- **DATASET EXTRACT**:
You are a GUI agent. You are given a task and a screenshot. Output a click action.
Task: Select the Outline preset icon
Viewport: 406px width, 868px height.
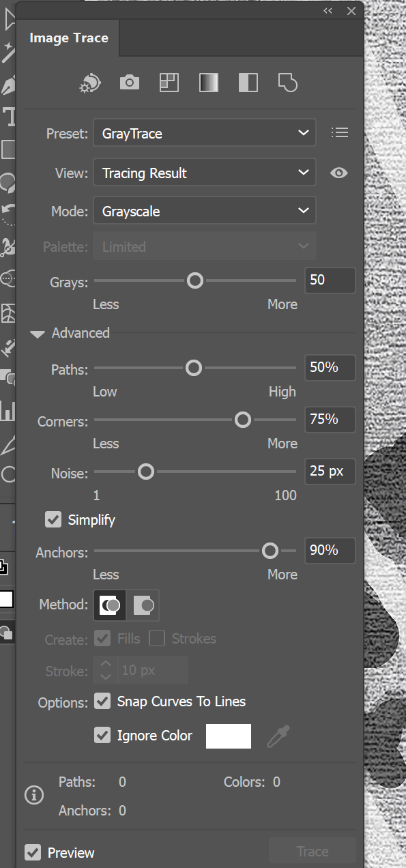click(287, 82)
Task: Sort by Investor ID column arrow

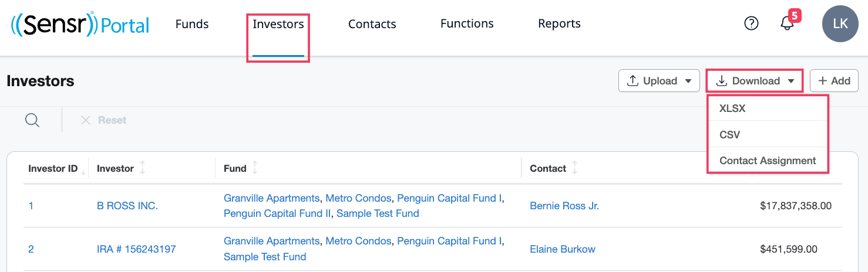Action: [x=83, y=171]
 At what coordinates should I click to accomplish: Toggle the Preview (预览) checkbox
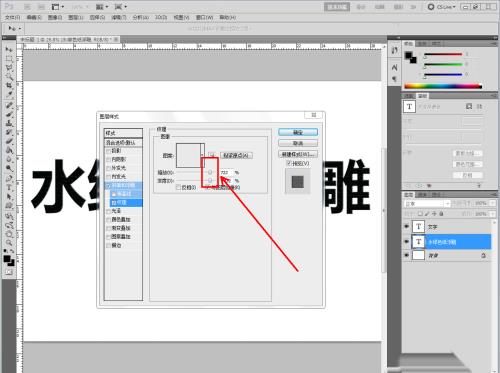click(x=289, y=163)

- **TASK ITEM**: Retype the entries exactly, skipping every picture.

- **REPLY TO THE TASK**:
You are a GUI agent. You are given a task and a screenshot. Output a click action.
Task: Select the Outline preset icon
Viewport: 406px width, 868px height.
click(287, 82)
Task: Sort by Investor ID column arrow

Action: [x=83, y=171]
 At what coordinates should I click to accomplish: Toggle the Preview (预览) checkbox
click(x=289, y=163)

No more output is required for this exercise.